TEXT EXCERPT:
We've all seen the quirky, tongue-in-cheek signs, usually hanging outside the pool of a friend or neighbor: "We don't swim in your toilet. Don't pee in our pool."
But a recent survey shows that many people still don't take admonishments like these seriously, and practice some other distressing bathing habits as well. Last month, the Water Quality and Health Council, a body of experts that serves as advisers to the Chlorine Chemistry Division of the American Chemistry Council, released a survey showing that one in five people polled admitted to urinating in a swimming pool. In the same survey, about 68 percent of those polled confessed that they do not always shower before getting in the pool. Council chairman Chris Wiant said, though it's fairly easy for swimmers to protect themselves and fellow bathers against water-related health threats, some people just don't practice good pool hygiene.
"Taking a shower before swimming isn't that big a deal," he said. "It's actually kind of a prudent thing to do."
The survey was conducted in April among 1,000 American adults over 18. Locally, health professionals and recreation officials said the results aren't terribly surprising, but that this kind of behavior can carry serious health risks for pool lovers.

EXERCISE TASKS:
A: Echo the pool hygiene survey text word for word, from "The survey was" up to and including "for pool lovers.".
B: According to the pool hygiene survey text, what share of those polled admitted to urinating in a swimming pool?
The data after this text is not needed for what is asked here.

DATASET CONTENT:

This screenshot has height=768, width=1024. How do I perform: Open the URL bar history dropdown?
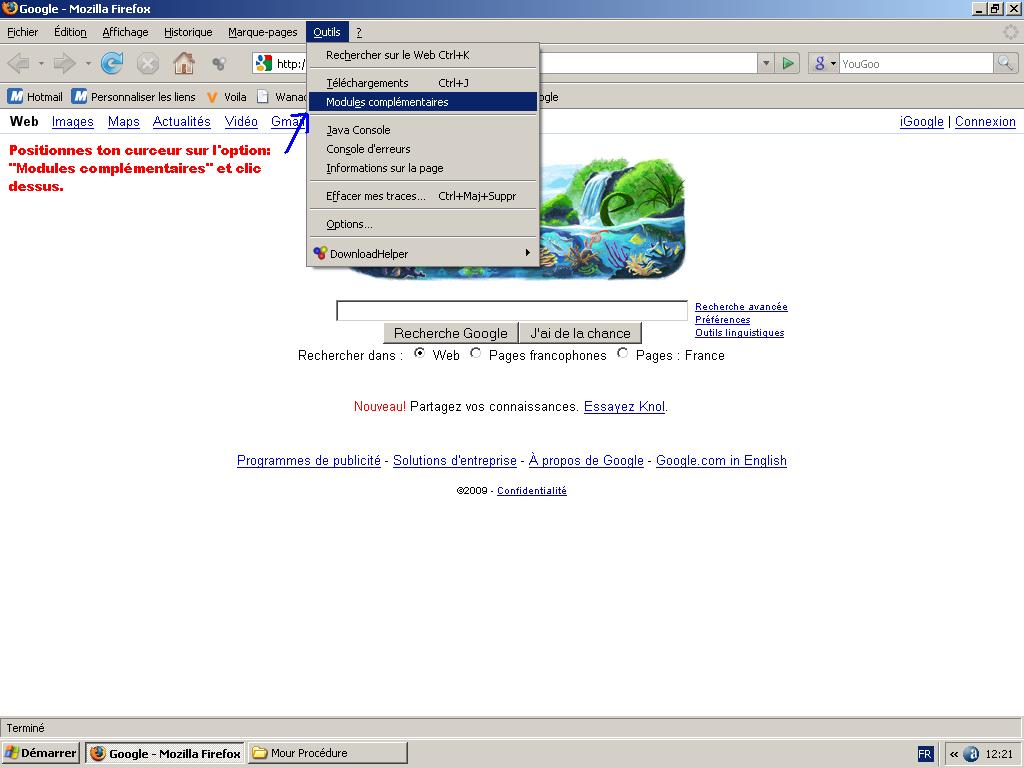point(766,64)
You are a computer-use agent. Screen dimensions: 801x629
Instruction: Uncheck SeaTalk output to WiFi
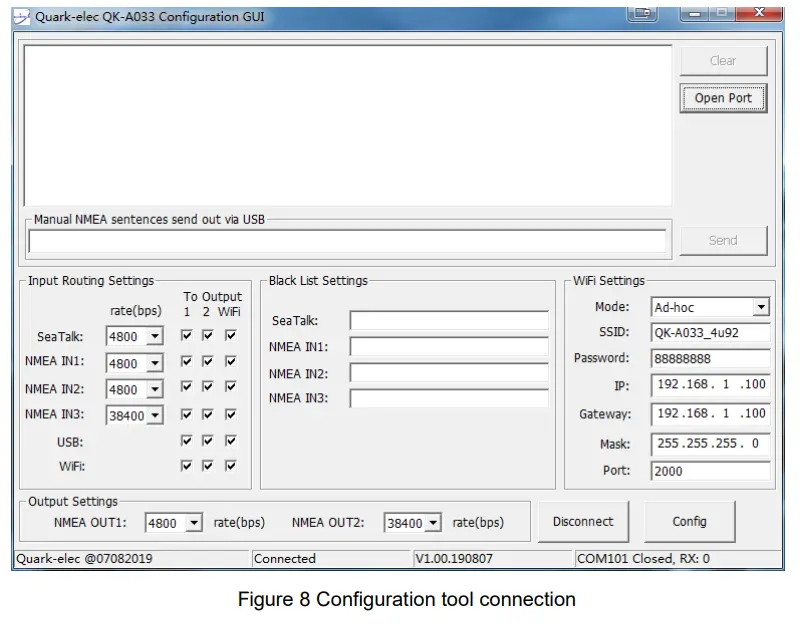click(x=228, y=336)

EXERCISE RESPONSES:
A:
The survey was conducted in April among 1,000 American adults over 18. Locally, health professionals and recreation officials said the results aren't terribly surprising, but that this kind of behavior can carry serious health risks for pool lovers.

B: One in five people polled.